L'étude du sumérien, toujours en évolution, repose sur un corpus textuel colossal qui s'étend sur trois millénaires. Elle permet un accès direct à la pensée et à la culture de la première civilisation urbaine de l'humanité, révélant une vision du monde sophistiquée où les dieux, la nature et les humains étaient intimement liés dans un cosmos organisé. 

Les langues hourrites.
La famille des langues hourrites regroupe des langues parlées dans le Proche-Orient du IIIe au Ier millénaire av. JC, principalement dans le nord de la Mésopotamie, la Syrie du Nord et l'Anatolie orientale. Les deux langues les mieux attestées comme appartenant à cette famille sont le hurrite et l'urartien. D'autres langues ou dialectes de cette famille sont hypothétiques ou peu connus. Bien que les langues hourrites montrent des affinités typologiques avec les langues ouraliennes et caucasiennes selon certaines hypothèses, elles sont généralement considérées comme par rapport aux grandes familles voisines comme les langues sémitiques ou indo-européennes, bien que des contacts prolongés aient produit des emprunts et des influences réciproques, notamment sur l'akkadien et le hittite.

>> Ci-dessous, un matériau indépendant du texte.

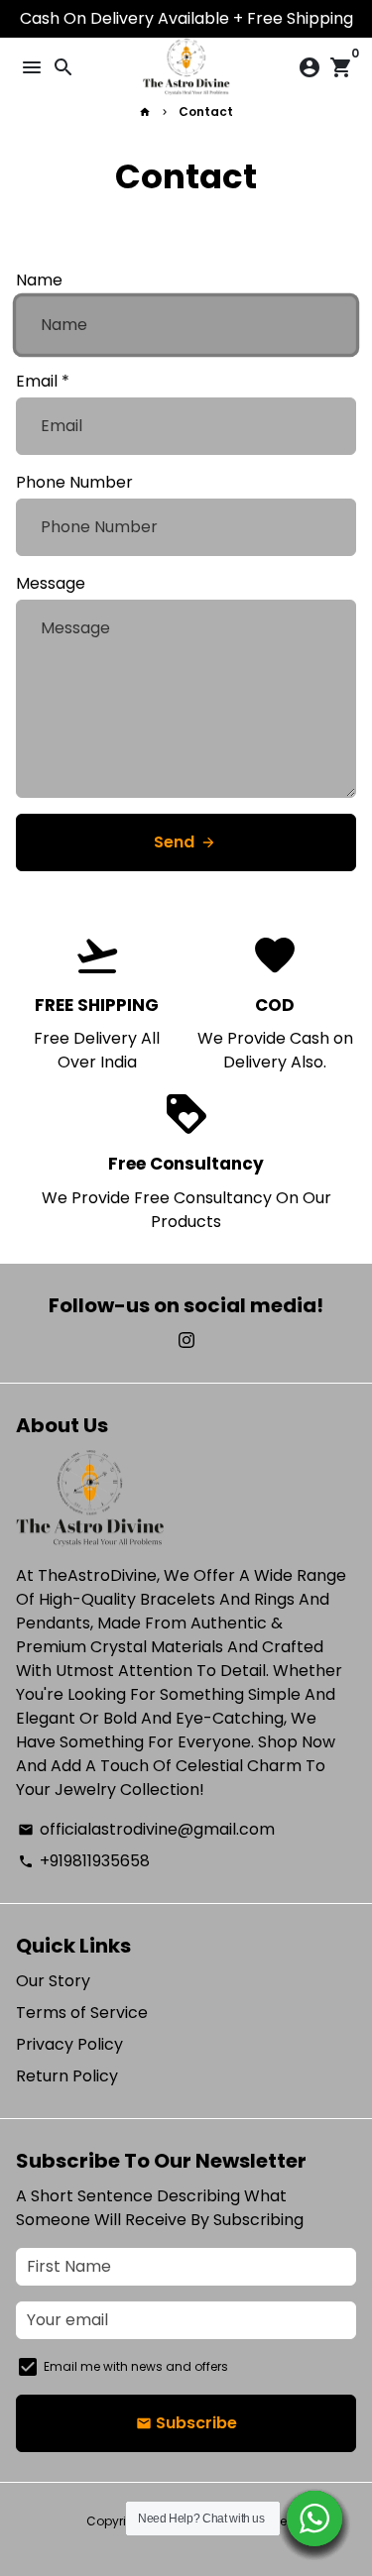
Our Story (53, 1980)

Les langues hourrites se caractérisent par un système morphologique agglutinant, une conjugaison verbale complexe et un lexique riche en termes religieux et administratifs. Elles ont joué un rôle culturel important, notamment par l'influence de la civilisation hurrite sur la mythologie, les rituels et les pratiques diplomatiques de la région, et ont laissé un héritage notable dans les langues et les textes hittites et mésopotamiens. L'étude des langues hourrites repose essentiellement sur des inscriptions cunéiformes, des textes diplomatiques, des tablettes administratives et des transcriptions hurrites par des scribes hittites, ce qui permet de reconstruire partiellement leur phonologie, leur morphologie et leur syntaxe.

Le hurrite.
Le hurrite est une langue de la famille hourrite, parlée principalement dans le nord de la Mésopotamie et en Anatolie orientale à partir du IIIe millénaire av. JC, mais son apogée se situe au IIe millénaire. Le hurrite est attesté par des textes cunéiformes dans des contextes diplomatiques, administratifs et religieux, et il servit de langue de prestige dans certains royaumes comme Mitanni. Le hurrite influença la culture et la langue des Hittites et, dans une moindre mesure, l'akkadien, notamment dans le vocabulaire religieux et rituel.

L'urartien.
L'urartien était parlé dans le royaume d'Urartu (IXe-VIe siècle av. JC) et est attesté par des inscriptions monumentales et des textes administratifs.. Cette langue, bien qu'éloignée chronologiquement et géographiquement, est ordinairement considérée comme apparentée au hurrite, formant un sous-groupe oriental de la famille hourrite. Elle partage avec le hurrite des caractéristiques morphologiques, notamment des systèmes agglutinants de suffixes et des traits syntaxiques comme l'ordre sujet-objet-verbe, bien que sa documentation soit plus limitée. 

Le hatti.
Le hatti, langue parlée dans l'Anatolie centrale avant l'arrivée des Hittites, est également une langue isolée. Son usage remonte au IIIe millénaire av. JC, et il est principalement connu grâce aux textes cunéiformes hatti transcrits par les scribes hittites à partir du IIe millénaire. Le hatti servait surtout dans le contexte religieux et cérémoniel, tandis que l'akkadien et plus tard le hittite étaient utilisés pour l'administration et la diplomatie. Les textes hatti montrent des emprunts aux langues voisines et une influence sur la langue hittite, notamment dans le vocabulaire rituel et mythologique.